Day two was worse. I arrived at the hospital to see new faces in the ICU. I was very happy, thinking that some people got discharged, but was quickly informed that they had all died during the night. Later, while doing our rounds in the ER to see if any patients needed to be admitted, a man came in unresponsive and I watched as the doctors tried vigorously to revive him. They were not successful and walked away, leaving the man lying on the bed uncovered and alone. I walked out of the ER and saw the family of the patient waiting in the hallway, unaware that he was no longer alive. That was the first time I witnessed someone die. It was hard, but I tried to take comfort in the fact that everything was done to try and save him.I can’t say that about a patient later in the week.

I had been in internal medicine for about five days at this point, all of them just as grim. In fact, I had, gone from being excited every morning to being distressed over what pain I would witnesses that day. On this particular day, a forty-five-year-old man was going to be the first patient to leave the ICU alive since I had started. Unfortunately, he was leaving because his sons were taking him home to die. From the look of him, no one would know he was dying: he was happy, joking around, and full of color. This was because he was on medication to combat his liver disease. Without the medication, he would die within a week or two.

His sons were removing him from the hospital because they had run out of money and had already used what little savings they had to pay for the $50 a day stay in the ICU. They would also have to discontinue their father’s medication which cost $5 a day (a daily foot-long sandwich at Subway costs more than it would to keep this man alive). It was so disheartening. The only person to leave the ICU alive was the pregnant woman who came in on my first day.  Although I was sad that this woman had lost her baby, the fact that she was leaving the ICU was the highlight of my first week. At least someone was getting out of this place alive and healthy. It made me happy to think about it.

“This is the memory that will motivate me every day.” 

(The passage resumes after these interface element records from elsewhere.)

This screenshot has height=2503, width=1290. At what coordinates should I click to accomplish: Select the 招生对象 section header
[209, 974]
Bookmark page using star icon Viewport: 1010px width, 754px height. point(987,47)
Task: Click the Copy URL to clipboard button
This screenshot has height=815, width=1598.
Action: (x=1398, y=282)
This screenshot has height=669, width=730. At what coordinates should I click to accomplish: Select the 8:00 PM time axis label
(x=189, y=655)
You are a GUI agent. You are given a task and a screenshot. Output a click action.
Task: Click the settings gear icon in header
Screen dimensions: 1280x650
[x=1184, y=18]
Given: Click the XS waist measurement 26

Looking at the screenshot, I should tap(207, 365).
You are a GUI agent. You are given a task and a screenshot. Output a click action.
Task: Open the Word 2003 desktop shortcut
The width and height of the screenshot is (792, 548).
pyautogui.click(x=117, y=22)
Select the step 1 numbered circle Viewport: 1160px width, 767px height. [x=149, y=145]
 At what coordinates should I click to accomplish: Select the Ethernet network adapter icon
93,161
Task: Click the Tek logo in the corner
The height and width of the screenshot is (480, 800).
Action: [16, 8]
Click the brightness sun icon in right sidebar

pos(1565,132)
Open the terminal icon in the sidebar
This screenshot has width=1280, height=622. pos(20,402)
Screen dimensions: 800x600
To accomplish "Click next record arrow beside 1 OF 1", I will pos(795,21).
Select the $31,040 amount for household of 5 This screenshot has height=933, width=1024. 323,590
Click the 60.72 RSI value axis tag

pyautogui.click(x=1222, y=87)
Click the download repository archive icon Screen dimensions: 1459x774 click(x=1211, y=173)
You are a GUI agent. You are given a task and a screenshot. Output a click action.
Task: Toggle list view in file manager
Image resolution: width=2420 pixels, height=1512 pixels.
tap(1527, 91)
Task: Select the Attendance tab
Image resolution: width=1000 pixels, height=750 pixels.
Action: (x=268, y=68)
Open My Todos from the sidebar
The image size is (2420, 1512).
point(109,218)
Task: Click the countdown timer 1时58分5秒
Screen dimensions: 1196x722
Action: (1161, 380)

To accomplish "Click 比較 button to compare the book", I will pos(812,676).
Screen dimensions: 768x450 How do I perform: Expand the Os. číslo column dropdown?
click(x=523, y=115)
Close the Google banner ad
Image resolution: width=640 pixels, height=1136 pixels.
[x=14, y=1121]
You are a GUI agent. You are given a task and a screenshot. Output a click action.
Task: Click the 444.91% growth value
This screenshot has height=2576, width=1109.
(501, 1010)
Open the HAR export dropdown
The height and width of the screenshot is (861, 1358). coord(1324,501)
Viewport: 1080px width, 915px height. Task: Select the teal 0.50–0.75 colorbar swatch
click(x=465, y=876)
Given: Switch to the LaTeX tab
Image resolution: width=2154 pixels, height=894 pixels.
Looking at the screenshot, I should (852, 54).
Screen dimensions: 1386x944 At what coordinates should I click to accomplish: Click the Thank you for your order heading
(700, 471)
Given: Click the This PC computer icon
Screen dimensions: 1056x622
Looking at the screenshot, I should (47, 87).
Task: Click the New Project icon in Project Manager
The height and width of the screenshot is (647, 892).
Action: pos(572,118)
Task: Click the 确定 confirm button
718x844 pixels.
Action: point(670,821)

My second week in Internal Medicine was much more optimistic: only one patient died and many were sent home. It was during this week that I was exposed to just how different the practice is of U.S. medicine versus that of Nepalese medicine. A man had just been diagnosed with terminal pancreatic cancer, and I was preparing myself for the miserable conversation between the doctor and patient regarding the diagnosis and prognosis. But, it never happened. The doctors took the wife aside and told her the diagnosis and prognosis. She was devastated and weeping, but when she calmed down she instructed the doctors not to tell her husband and the doctors agreed. I was shocked when the doctors went to the patient and told him that he just had a bad stomach ache that would eventually go away. The patient was then discharged.

I discovered that in Nepal, patients have very few rights. In this culture, the family of the patient makes all decisions. It juxtaposes the individualistic culture in the U.S. In Nepal, a patient’s family gets to decide what the patient is allowed to know, and they are the ones who must consent to any tests or treatments. Only one doctor I spoke with, a pediatric surgeon, felt that patients should have the right to know their diagnosis and prognosis. Everyone else believed it to be an acceptable practice.

I am so grateful for all my experiences during this clerkship—the good and the bad. I learned so much about medicine in general and it was invaluable to have the opportunity to observe doctors working in a poor, undeveloped country. I am most appreciative of my rotation in Internal Medicine. Although they were probably the hardest two weeks of my life, they forced me to experience the harsh realities of being a doctor; the messy and depressing parts I hadn’t really wanted to think about. Initially, it made me question whether or not I could handle it every day—accepting that people will die and that I won’t be able to stop it—but because of these experiences, I know it is all worth it just to watch that one patient go from being so sick they need a feeding tube, to being healthy enough to walk out of the hospital. Smiling!

This is the memory that will motivate me every day. It is the memory that makes me know for certain that I want to be a doctor.